What to produce:
Please take the records that follow and repeat exactly the lines starting with the line with "Click the green Run button" and going on through the line with "Task: Click Open with Google Docs button".

Provided data:
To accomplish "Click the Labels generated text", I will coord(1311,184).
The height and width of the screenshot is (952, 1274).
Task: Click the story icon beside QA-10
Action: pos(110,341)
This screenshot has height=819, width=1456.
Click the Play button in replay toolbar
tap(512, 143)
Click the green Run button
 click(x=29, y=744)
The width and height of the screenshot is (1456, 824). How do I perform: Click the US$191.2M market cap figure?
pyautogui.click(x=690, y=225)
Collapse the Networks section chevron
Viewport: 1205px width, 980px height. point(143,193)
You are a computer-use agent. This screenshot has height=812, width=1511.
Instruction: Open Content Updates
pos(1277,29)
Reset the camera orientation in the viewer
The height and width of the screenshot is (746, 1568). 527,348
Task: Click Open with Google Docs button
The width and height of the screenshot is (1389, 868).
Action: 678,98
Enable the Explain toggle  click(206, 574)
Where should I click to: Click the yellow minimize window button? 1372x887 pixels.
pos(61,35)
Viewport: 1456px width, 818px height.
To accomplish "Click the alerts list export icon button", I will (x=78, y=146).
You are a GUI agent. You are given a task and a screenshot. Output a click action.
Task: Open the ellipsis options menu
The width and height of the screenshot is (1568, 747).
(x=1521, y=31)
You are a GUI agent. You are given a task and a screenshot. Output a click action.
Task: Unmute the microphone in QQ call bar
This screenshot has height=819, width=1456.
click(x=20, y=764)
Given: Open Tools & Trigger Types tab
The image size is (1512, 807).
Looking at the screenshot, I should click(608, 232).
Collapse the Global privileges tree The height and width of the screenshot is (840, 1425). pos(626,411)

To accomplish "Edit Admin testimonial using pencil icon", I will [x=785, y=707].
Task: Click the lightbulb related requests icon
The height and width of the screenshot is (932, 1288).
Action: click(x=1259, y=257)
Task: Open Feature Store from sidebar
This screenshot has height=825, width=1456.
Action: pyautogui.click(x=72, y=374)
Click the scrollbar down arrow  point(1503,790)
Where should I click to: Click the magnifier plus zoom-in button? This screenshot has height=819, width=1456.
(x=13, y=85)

Completed exercise:
Click the green Run button
 click(x=29, y=744)
The width and height of the screenshot is (1456, 824). How do I perform: Click the US$191.2M market cap figure?
pyautogui.click(x=690, y=225)
Collapse the Networks section chevron
Viewport: 1205px width, 980px height. point(143,193)
You are a computer-use agent. This screenshot has height=812, width=1511.
Instruction: Open Content Updates
pos(1277,29)
Reset the camera orientation in the viewer
The height and width of the screenshot is (746, 1568). 527,348
Task: Click Open with Google Docs button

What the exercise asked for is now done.